The specific mechanisms underlying the pathogenesis of CCHF infection have not been clearly explained [7–9]. Mononuclear phagocytes, hepatocytes, and endothelial cells are major targets of the CCHF virus [10]. Infection of the endothelium has an important role in CCHF pathogenesis. Endothelial damage contributes to hemostatic failure by stimulating platelet aggregation and degranulation, and, consequently, activation of the intrinsic coagulation cascade [7,8,10]. Myocarditis and cardiomyopathy can be caused by several viruses; hemorrhagic fever viruses can also cause cardiac involvement [11–15]. There is insufficient data about cardiac involvement in CCHF from postmortem studies, and little is known about the effect of CCHF virus on the heart. Endomyocardial biopsy can be fatal due to the low platelet count in CCHF patients. The observation of cardiac congestion and edema in a fatal CCHF case may support cardiac involvement [10]. The wall motion abnormalities of our patients might have been due to involvement of the myocardium by the CCHF virus and/or myocardial endothelial injury [8,9,12,16,17]. The underlying mechanism of the pericardial effusion may be capillary leakage and hemorrhage. A case report of a patient with CCHF and pleural effusion defined the fluid as being of a hemorrhagic nature [18].

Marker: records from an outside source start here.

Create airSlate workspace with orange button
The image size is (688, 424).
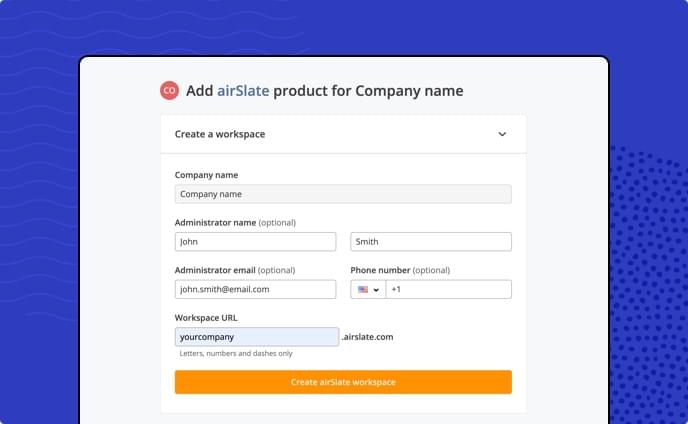pos(343,382)
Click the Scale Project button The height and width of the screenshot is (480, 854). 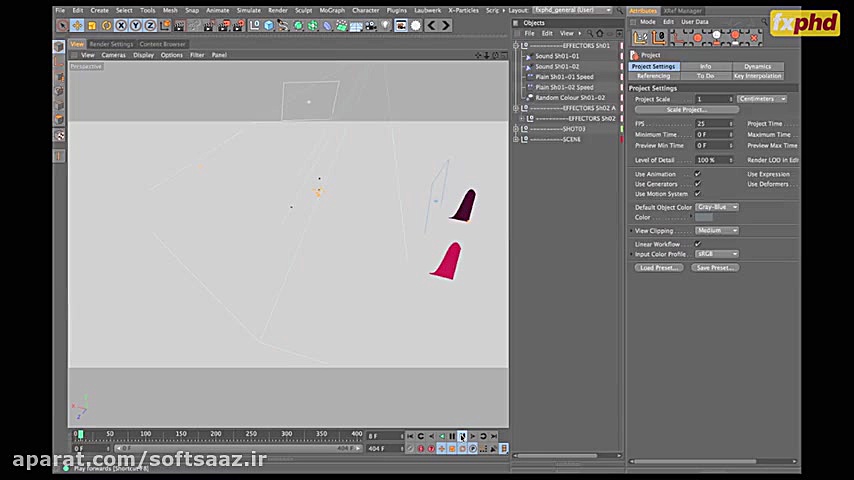(686, 110)
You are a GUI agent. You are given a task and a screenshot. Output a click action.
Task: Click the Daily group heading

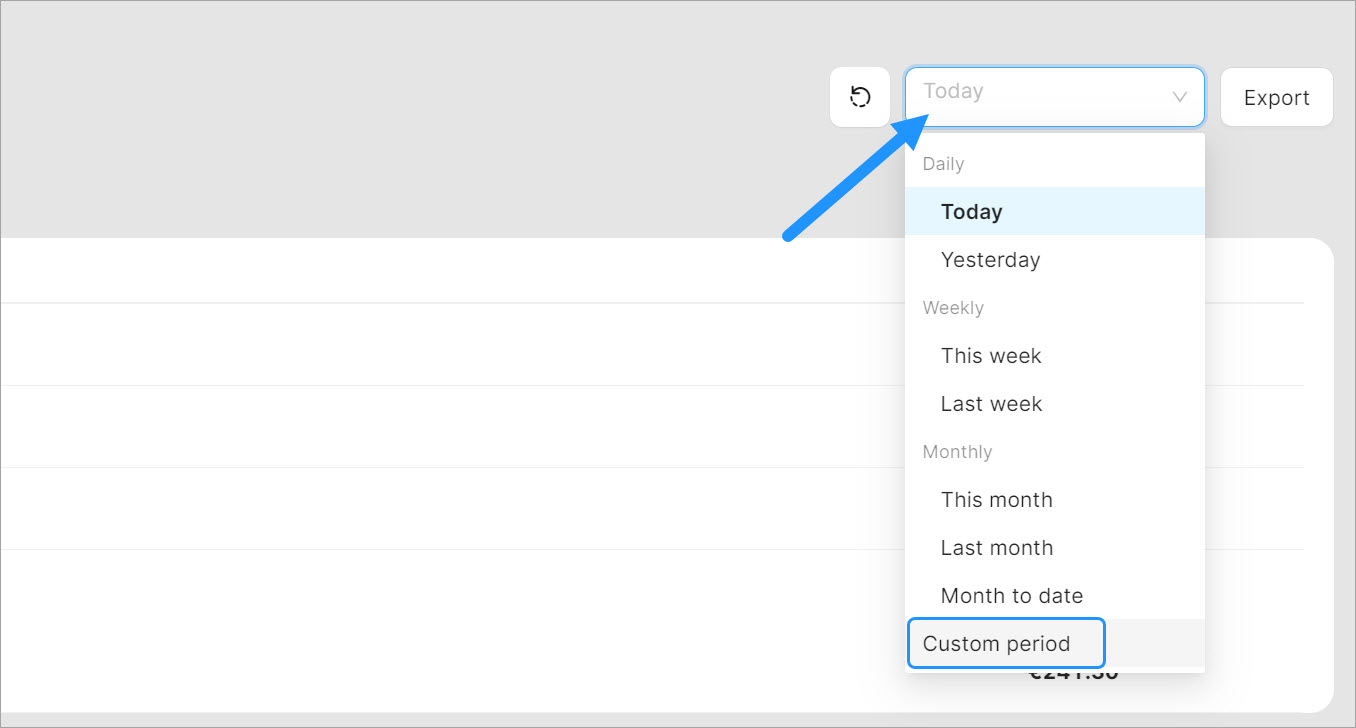click(x=943, y=164)

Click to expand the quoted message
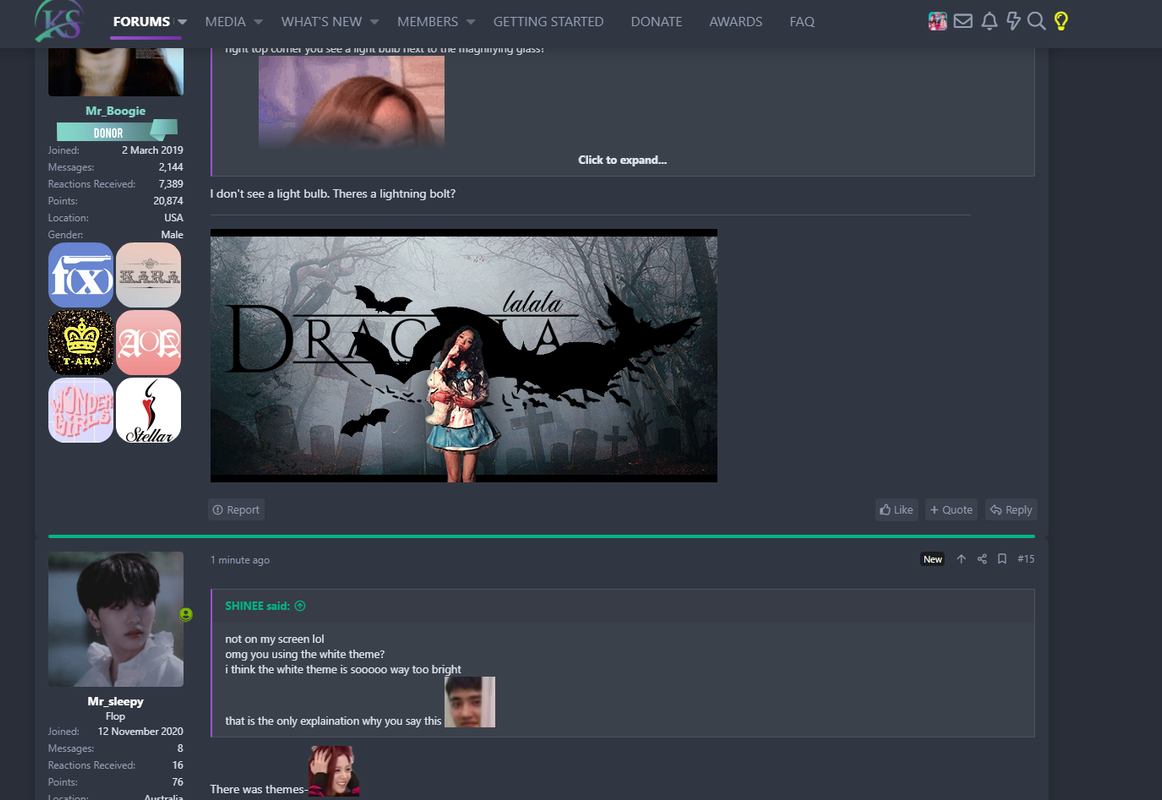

Echocardiographic examination may be helpful in detecting myocardial involvement [12,19,20]. A recent study by Engin et al showed that CCHF virus impairs cardiac functions in adult patients [3]. They investigated 44 patients with CCHF, but did not report the electrocardiographic findings of the patients. On echocardiography, they found that 8 (18%) patients had wall motion abnormality (3 global and 5 anterior wall) and 19 patients (43%) had pericardial effusion. They classified cases as severe and non-severe. Pericardial effusion was more frequently seen in severe cases and those in whom LVEF was more reduced. In that study, the characteristics of patients who died were compared to surviving patients and it was found that pericardial effusion, reduced LVEF and wall motion abnormalities were more frequent in fatal cases. Wall motion abnormality was observed in 65% of our patients and pericardial effusion in 30%. Pericardial effusion was observed in 14% the non-fatal cases by Engin et al. These findings suggest that cardiac involvement is seen more frequently, but more mildly, in children with CCHF than in adults. Engin et al did not report whether the cardiac findings were reversible. In all of our patients except 2, all cardiac abnormalities were resolved at discharge. The higher rate of wall motion abnormality and pericardial effusion (compared to non-fatal cases) in children could not be explained. The possible higher rate of recovery also needs a documentary explanation. For example, although similar data are not available for children, complete recovery is more likely in adults with fulminant compared to acute viral myocarditis [21]. Further studies are needed to determine the pathogenesis of myocardial involvement in CCHF. Electrocardiographies of our patients revealed no abnormality, suggesting that CCHF does not involve the conduction system of children’s hearts.

Conclusions

Cardiac involvement appears to be more frequent in children with CCHF disease than in adults, but it is milder and almost completely reversible. However, the course of the disease in children is milder than it is in adults.